- Decades:: 2000s; 2010s; 2020s;
- See also:: Other events of 2024; Timeline of Botswana history;

= 2024 in Botswana =

Events in the year 2024 in Botswana.

==Incumbents==
- President: Mokgweetsi Masisi (until 1 November); Duma Boko (since 1 November)
- Vice President: Slumber Tsogwane,
Ndaba Gaolathe (since 1 November)
- Speaker of the National Assembly: Phandu Skelemani, Dithapelo Keorapetse (since 7 November)
- Chief Justice of Botswana: Terence Rannowane

==Events==
- 28 March – Mamatlakala highway accident: A bus carrying Christian pilgrims from Molepolole to South Africa falls off a bridge in Limpopo, killing 45 people.
- 3 April – President Mokgweetsi Masisi threatens to send 20,000 elephants to Germany, after the nation considered raising stricter limits on elephant hunting trophies.

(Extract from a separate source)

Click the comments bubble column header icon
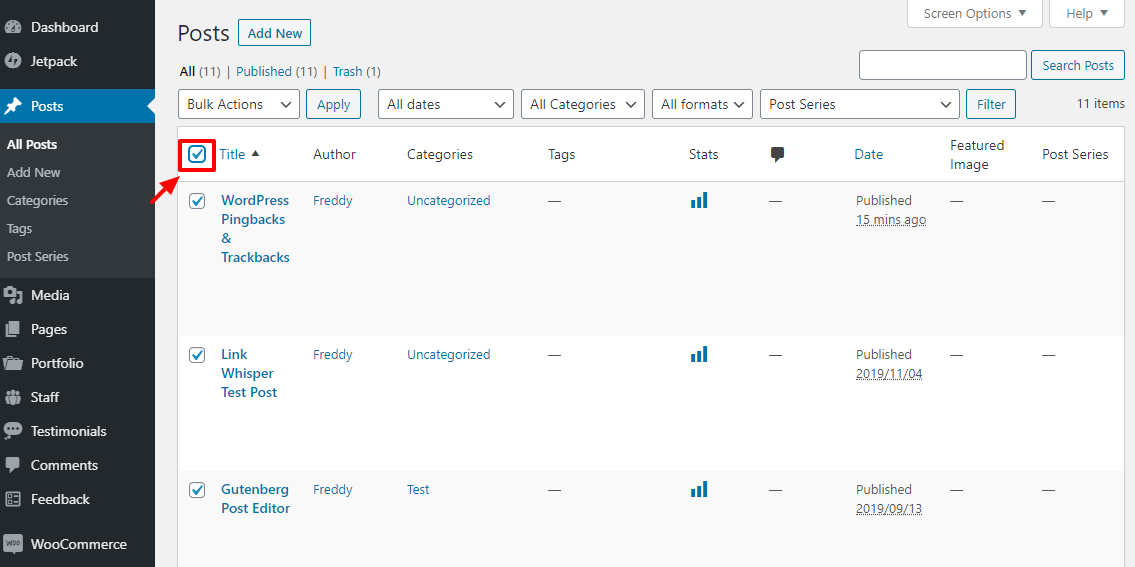This screenshot has height=567, width=1135. pyautogui.click(x=777, y=154)
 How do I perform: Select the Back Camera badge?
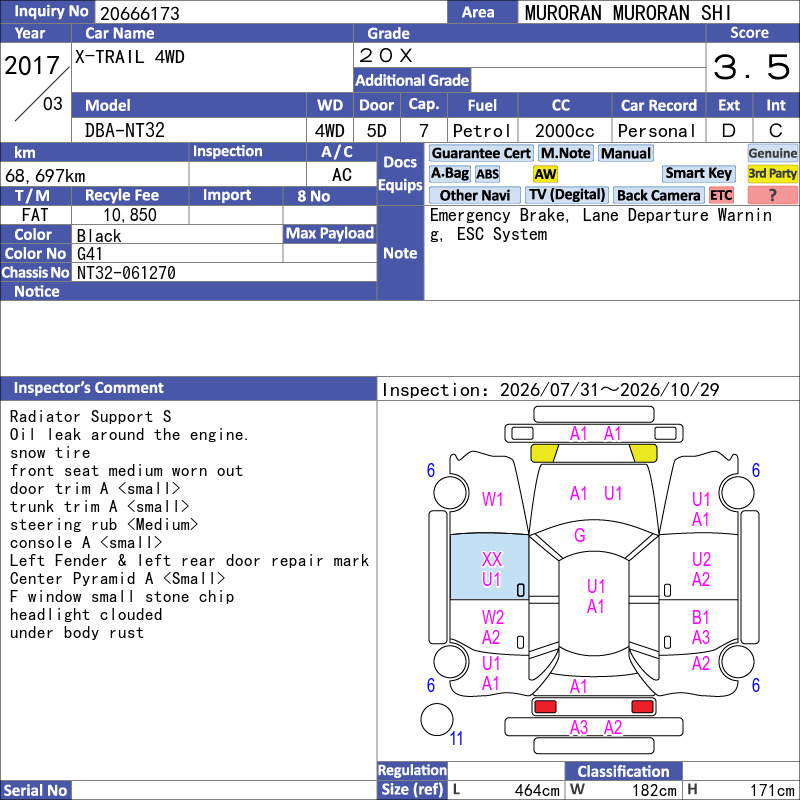pyautogui.click(x=658, y=195)
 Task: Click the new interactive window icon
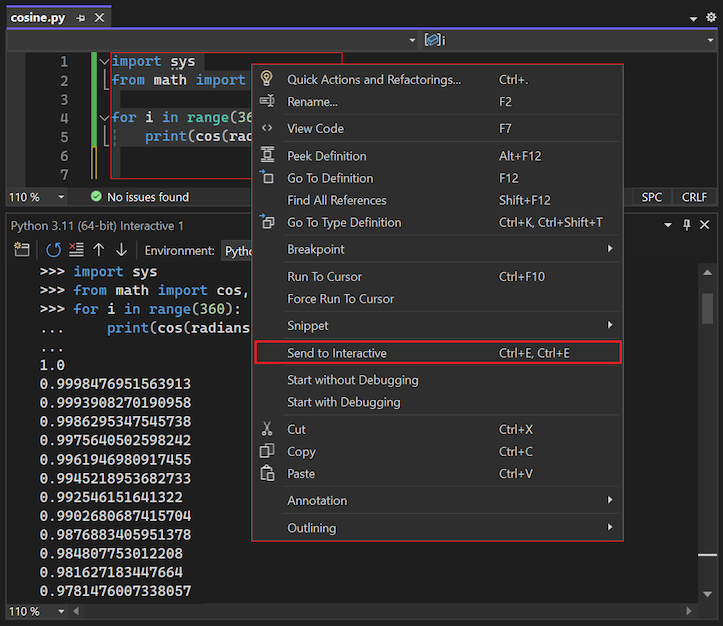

- 12 June – MMG Limited, a Chinese mining company, announces that they will invest 700 million USD into the Khoemacau copper mine to double production in copper.

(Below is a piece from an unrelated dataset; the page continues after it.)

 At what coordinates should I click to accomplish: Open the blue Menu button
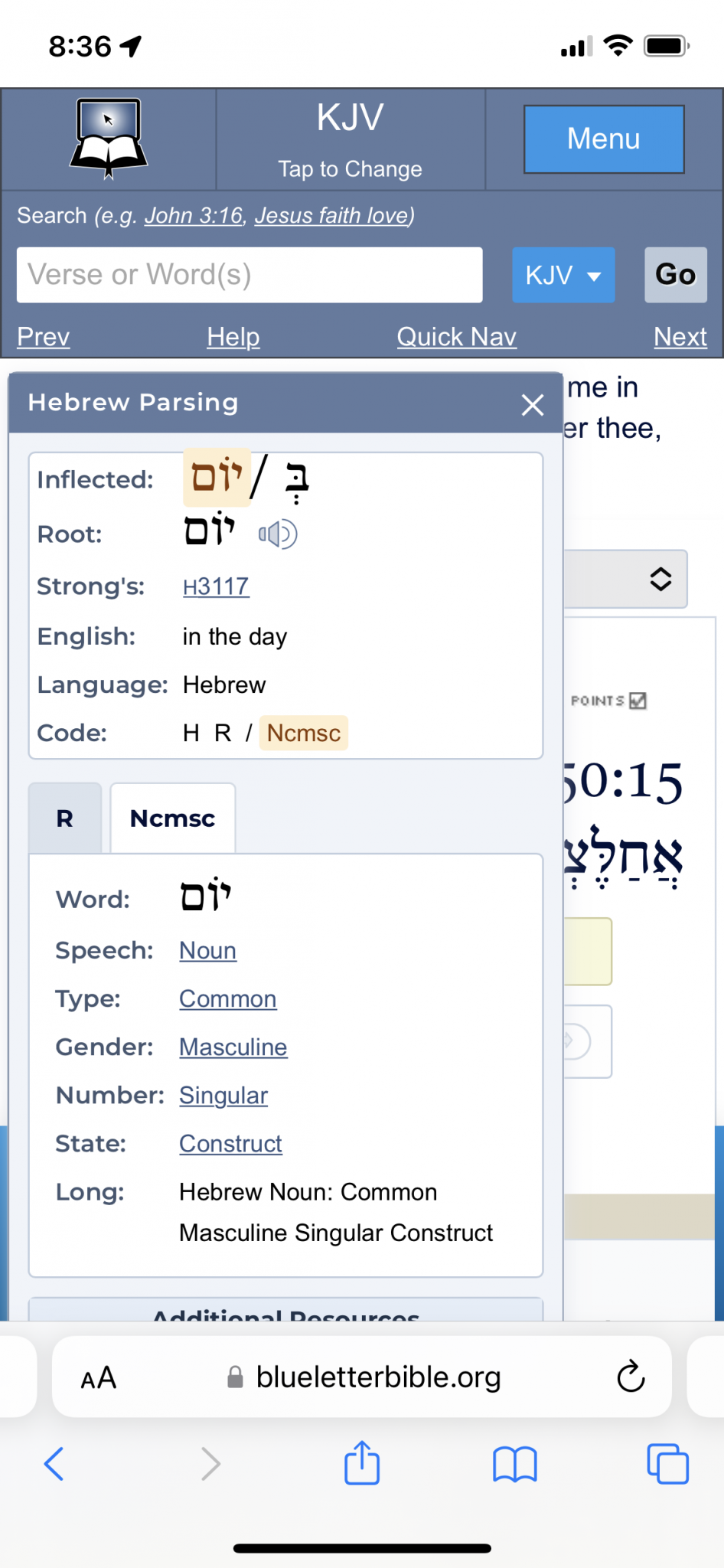coord(604,139)
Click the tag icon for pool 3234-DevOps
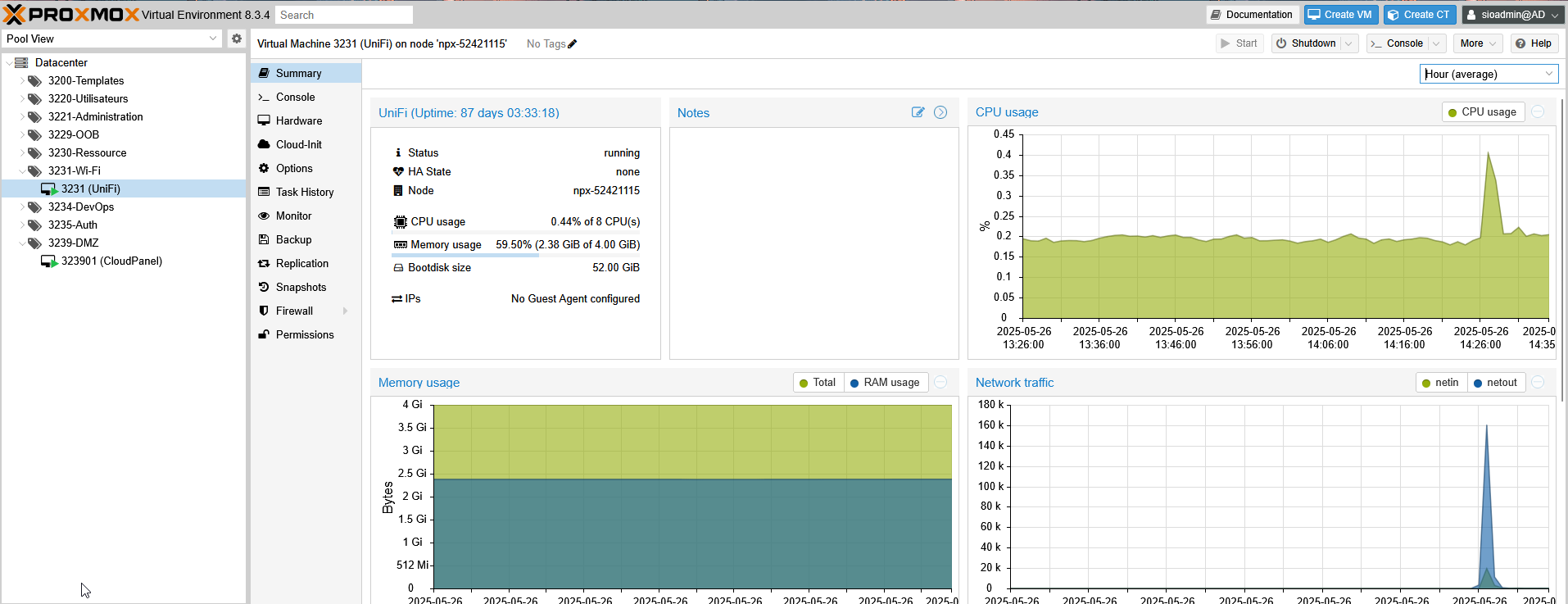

- 8 August – Letsile Tebogo clinches Botswana's first Olympic gold medal after winning the 200-meter dash at the 2024 Summer Olympics in Paris.

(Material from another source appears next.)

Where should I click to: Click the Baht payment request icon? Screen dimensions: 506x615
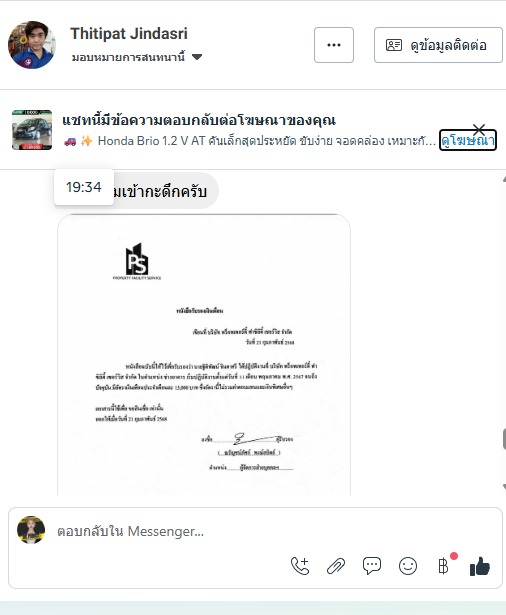(x=444, y=566)
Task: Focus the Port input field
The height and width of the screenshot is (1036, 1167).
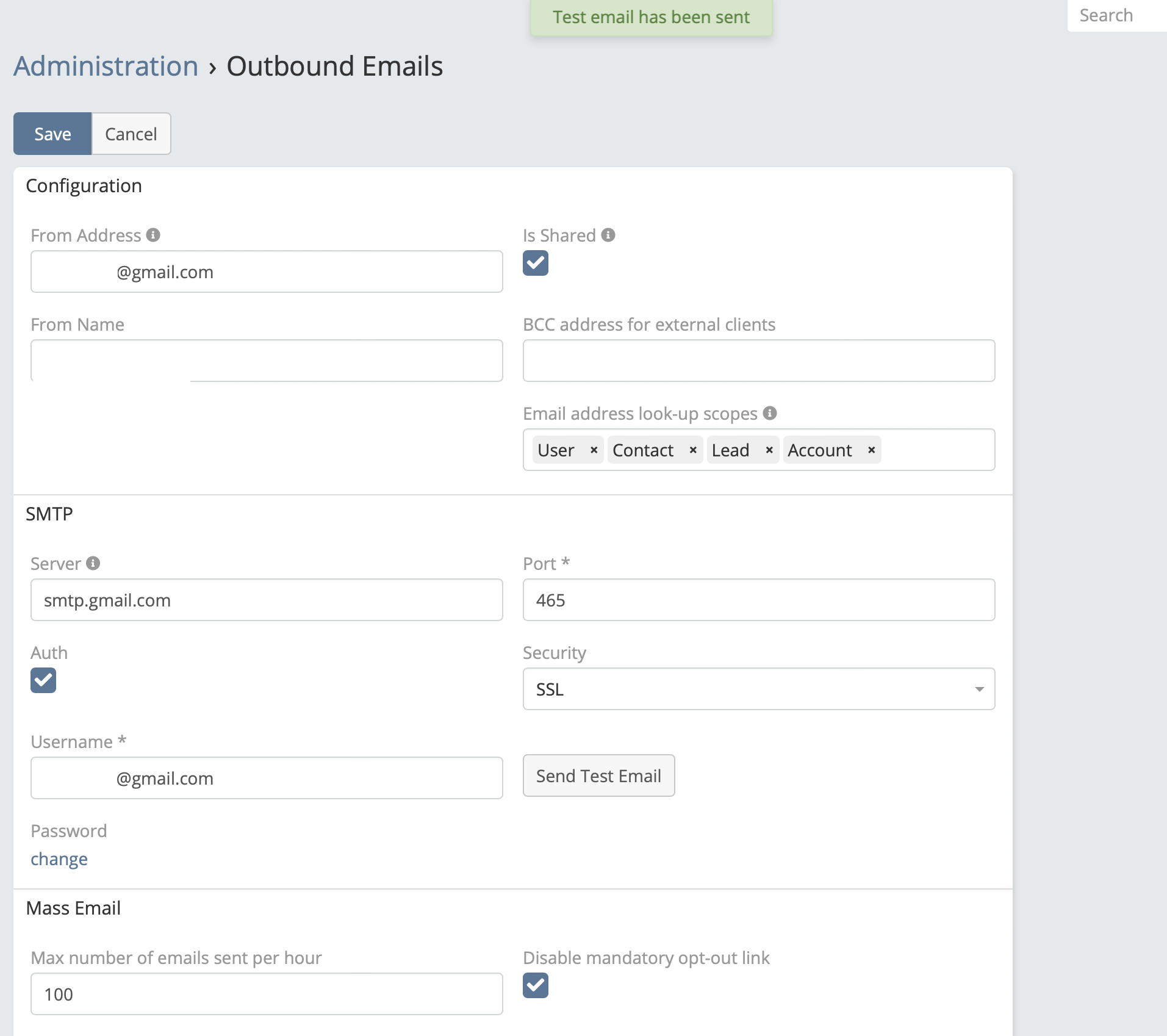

- 22 August – The world's second largest diamond, measuring 2,492 carats, is discovered at the Karowe mine owned by Lucara Diamond.
- 13 September – Former president Ian Khama returns to Botswana after three years in exile to face money laundering and weapons charges.
- 30 October — 2024 Botswana general election: The ruling Botswana Democratic Party loses its majority in the National Assembly for the first time since 1966.
- 1 November — Duma Boko is inaugurated as President of Botswana after his Umbrella for Democratic Change wins a majority of 31 seats in the National Assembly in the October election.